- PROBLEM REQUIREMENTS -
Whenever a line in the records below contains "computer", pick it out.
Top of DATA
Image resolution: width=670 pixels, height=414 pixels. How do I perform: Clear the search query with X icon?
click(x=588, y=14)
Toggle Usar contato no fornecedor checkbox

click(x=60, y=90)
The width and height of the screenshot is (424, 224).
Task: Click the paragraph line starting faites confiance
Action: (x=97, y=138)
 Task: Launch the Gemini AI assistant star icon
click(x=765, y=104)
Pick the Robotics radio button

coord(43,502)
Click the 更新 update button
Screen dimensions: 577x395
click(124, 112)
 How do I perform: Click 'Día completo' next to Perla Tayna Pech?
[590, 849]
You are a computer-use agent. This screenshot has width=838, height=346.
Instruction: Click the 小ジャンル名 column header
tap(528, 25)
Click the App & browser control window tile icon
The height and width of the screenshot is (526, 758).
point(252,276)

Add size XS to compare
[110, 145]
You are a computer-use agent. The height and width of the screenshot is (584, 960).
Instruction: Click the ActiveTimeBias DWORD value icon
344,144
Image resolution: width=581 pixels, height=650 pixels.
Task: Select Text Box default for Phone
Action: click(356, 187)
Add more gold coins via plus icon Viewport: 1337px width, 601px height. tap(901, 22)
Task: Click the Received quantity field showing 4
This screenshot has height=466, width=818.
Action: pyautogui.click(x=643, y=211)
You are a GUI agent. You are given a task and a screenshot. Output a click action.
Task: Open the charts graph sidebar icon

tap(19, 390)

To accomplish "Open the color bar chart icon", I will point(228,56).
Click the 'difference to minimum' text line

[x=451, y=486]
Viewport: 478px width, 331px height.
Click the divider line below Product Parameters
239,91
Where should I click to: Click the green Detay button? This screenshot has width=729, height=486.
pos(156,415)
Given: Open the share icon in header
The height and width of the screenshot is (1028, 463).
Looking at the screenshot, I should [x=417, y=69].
Bottom of DATA
- SOLUTION FOR THIS EXERCISE -
You are a computer-use agent. This screenshot has width=838, height=346.
You are a computer-use agent. The height and width of the screenshot is (584, 960).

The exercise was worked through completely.